**READING PASSAGE**.
════
TWIN FALLS, Idaho (KLIX)-Twin Falls City leaders emphasized continued social distancing as they prepare for the the second phase of Rebound Idaho next week. The city manager, parks and recreation director, and two city councilmen updated media and citizens via social media on Friday on the current state of the city and looking ahead to more openings possibly next week. City Manager Travis Rothweiler said people should continue social distancing, but at the same time take advantage of the most recent openings.

City Councilman Craig Hawkins said the city has developed a fluid plan given the recent hardships caused by the COVID-19 pandemic to address the now 343 delinquent utility accounts worth about $80,000. Letters will be sent out to those accounts to set up an agreement to to make up the payments by May 15, for some and June 15, for others. All delinquent accounts should be paid up by July 15 or city utilities, water and sewer, will be turned off. Rothweiler said they will work with people as long as they show an effort to make good on the late payments.

The city is preparing for Phase-2 that will allow indoor recreation facilities to reopen and restaurants to open their dine-in areas with reduced capacity under social distancing guidelines. Twin Falls City Parks and Recreation Director Wendy Davis said as it pertains to reopening some programs she is treating the department like a business and will follow the same guidelines provided to private companies.

Both Davis and City Councilman Greg Lanting said it may be some time before the city splash pads and pool will reopen, including Dierkes Lake to prevent large groups of people. There is a possibility for pools to open for lab swims in the second phase, but it still posses some challenges. "Obviously the water is safe, there is no problem with pool water. Its more the locker rooms and the hand railings and making sure that the staff can be trained and can get close together to train, that's part of the problem too," said Davis. All trails and parks, including play equipment, have stayed open since a statewide stay-at-home order was put in place in late March through April. Rothweiler said the city decided to leave the decision to use play equipment up to the personal responsibility of the parent and the difficulty enforcing a closure.
════
**SUPPLIED DATA**.
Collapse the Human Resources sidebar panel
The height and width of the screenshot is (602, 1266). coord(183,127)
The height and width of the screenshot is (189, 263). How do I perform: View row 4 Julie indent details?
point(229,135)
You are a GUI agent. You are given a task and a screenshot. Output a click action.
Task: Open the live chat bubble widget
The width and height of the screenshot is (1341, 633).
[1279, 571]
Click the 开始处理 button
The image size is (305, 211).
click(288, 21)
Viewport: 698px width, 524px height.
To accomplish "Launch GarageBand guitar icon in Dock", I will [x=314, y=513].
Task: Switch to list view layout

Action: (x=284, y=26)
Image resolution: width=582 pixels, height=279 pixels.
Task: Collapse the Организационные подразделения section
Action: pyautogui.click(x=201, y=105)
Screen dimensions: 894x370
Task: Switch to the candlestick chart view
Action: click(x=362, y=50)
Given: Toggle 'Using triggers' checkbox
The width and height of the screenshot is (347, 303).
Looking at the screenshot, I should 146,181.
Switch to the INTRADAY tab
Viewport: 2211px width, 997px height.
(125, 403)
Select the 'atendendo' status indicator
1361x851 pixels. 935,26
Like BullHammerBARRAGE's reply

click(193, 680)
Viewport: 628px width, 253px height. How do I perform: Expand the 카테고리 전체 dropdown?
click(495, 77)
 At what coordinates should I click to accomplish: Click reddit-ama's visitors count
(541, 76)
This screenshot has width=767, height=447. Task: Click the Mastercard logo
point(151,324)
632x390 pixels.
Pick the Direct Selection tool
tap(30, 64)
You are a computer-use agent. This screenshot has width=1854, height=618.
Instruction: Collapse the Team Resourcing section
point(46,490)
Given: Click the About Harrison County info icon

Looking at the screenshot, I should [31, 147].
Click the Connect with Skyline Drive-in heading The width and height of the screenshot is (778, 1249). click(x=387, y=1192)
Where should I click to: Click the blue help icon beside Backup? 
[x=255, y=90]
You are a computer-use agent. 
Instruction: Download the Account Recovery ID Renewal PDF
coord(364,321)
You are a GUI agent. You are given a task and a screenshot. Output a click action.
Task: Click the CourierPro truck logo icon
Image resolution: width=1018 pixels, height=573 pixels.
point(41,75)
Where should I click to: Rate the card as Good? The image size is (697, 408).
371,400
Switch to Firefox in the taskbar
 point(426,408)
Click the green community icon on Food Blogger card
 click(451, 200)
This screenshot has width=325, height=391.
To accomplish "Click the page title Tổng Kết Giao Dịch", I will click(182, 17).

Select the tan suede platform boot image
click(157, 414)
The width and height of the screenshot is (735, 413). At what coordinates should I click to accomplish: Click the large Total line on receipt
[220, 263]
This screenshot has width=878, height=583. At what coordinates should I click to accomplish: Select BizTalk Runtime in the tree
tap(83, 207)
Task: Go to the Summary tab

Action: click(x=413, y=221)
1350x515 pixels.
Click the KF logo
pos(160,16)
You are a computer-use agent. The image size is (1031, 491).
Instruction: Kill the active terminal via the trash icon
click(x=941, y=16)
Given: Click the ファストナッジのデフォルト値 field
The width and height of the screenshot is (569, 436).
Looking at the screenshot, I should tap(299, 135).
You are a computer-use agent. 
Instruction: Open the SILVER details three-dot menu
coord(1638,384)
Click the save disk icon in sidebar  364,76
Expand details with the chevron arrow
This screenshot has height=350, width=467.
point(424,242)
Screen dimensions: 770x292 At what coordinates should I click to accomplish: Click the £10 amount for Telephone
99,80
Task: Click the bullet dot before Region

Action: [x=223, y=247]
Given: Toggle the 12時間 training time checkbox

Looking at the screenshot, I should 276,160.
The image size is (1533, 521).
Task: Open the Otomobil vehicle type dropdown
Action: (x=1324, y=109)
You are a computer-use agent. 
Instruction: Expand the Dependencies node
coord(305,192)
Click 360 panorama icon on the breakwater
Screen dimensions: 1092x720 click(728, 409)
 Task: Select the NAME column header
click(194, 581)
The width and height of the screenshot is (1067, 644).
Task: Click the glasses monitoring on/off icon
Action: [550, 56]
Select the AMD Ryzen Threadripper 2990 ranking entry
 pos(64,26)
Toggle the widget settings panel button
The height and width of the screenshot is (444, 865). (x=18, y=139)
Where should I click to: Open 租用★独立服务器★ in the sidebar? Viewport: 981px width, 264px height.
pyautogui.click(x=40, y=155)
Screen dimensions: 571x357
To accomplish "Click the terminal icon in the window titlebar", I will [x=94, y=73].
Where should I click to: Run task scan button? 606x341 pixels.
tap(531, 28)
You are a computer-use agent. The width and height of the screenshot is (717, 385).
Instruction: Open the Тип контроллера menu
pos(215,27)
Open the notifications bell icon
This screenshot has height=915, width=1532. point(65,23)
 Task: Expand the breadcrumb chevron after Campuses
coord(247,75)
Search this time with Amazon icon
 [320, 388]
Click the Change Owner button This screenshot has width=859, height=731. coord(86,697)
════
**TASK DESCRIPTION**. Transcribe the stretch of the Twin Falls news article from "TWIN FALLS, Idaho" through "most recent openings.", reproducing it word for word. Rely solely on the news article when completing this work; disregard the data.

**ANSWER BOX**.
TWIN FALLS, Idaho (KLIX)-Twin Falls City leaders emphasized continued social distancing as they prepare for the the second phase of Rebound Idaho next week. The city manager, parks and recreation director, and two city councilmen updated media and citizens via social media on Friday on the current state of the city and looking ahead to more openings possibly next week. City Manager Travis Rothweiler said people should continue social distancing, but at the same time take advantage of the most recent openings.